Your task is to give the number of lines below that contain "computer". Give no other text.

**** Task data

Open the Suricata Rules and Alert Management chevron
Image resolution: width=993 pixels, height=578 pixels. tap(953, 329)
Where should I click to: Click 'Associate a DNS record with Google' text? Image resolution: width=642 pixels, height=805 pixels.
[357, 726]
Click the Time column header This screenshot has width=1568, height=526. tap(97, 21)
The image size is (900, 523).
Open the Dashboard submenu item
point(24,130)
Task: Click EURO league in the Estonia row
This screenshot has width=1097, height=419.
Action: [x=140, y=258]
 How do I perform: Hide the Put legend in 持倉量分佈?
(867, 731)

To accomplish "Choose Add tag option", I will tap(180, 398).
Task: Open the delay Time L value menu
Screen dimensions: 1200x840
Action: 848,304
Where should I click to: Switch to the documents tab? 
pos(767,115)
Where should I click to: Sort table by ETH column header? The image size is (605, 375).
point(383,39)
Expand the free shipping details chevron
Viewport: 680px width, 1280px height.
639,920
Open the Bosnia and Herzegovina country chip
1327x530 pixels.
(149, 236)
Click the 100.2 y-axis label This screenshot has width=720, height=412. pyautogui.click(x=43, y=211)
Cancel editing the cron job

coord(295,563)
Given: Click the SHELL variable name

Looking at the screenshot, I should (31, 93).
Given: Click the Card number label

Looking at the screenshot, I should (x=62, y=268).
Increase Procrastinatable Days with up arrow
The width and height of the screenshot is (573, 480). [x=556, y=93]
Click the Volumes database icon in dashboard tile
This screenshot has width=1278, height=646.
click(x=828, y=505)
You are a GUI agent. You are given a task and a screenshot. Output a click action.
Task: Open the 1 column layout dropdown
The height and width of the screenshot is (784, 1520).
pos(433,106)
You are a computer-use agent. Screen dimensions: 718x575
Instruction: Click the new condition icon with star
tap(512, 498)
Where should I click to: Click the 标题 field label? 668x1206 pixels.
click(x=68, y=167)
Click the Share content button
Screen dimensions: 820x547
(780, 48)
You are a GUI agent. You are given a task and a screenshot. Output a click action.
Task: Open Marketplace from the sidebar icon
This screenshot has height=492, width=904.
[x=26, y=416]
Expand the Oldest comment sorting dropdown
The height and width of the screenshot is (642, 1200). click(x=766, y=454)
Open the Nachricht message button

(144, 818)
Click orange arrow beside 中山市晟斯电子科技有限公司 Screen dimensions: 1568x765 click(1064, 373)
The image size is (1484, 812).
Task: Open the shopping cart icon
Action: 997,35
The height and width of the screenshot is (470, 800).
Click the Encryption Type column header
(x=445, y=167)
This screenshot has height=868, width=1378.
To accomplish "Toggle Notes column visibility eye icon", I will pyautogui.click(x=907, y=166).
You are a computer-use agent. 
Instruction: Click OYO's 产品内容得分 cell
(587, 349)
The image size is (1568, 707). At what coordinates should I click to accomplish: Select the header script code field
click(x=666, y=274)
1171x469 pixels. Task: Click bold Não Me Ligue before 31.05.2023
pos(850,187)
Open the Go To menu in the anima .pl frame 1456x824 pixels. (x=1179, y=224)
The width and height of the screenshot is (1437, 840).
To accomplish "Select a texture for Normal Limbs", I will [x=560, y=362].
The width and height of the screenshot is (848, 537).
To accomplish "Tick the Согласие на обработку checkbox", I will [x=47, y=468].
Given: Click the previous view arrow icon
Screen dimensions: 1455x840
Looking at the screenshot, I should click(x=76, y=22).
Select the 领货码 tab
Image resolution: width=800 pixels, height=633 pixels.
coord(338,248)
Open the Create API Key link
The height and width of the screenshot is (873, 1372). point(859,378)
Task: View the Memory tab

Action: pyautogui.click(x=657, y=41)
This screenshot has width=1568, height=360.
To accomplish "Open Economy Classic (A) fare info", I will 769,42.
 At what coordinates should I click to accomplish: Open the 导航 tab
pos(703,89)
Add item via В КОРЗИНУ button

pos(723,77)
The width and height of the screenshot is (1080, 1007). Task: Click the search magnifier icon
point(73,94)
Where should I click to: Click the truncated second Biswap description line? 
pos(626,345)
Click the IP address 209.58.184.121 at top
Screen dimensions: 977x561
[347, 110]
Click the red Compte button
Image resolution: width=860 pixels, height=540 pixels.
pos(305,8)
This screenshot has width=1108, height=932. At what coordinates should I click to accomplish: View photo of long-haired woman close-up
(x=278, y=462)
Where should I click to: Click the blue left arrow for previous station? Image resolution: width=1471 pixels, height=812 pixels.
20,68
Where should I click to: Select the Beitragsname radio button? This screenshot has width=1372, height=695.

********

▶ _Response to the task_
2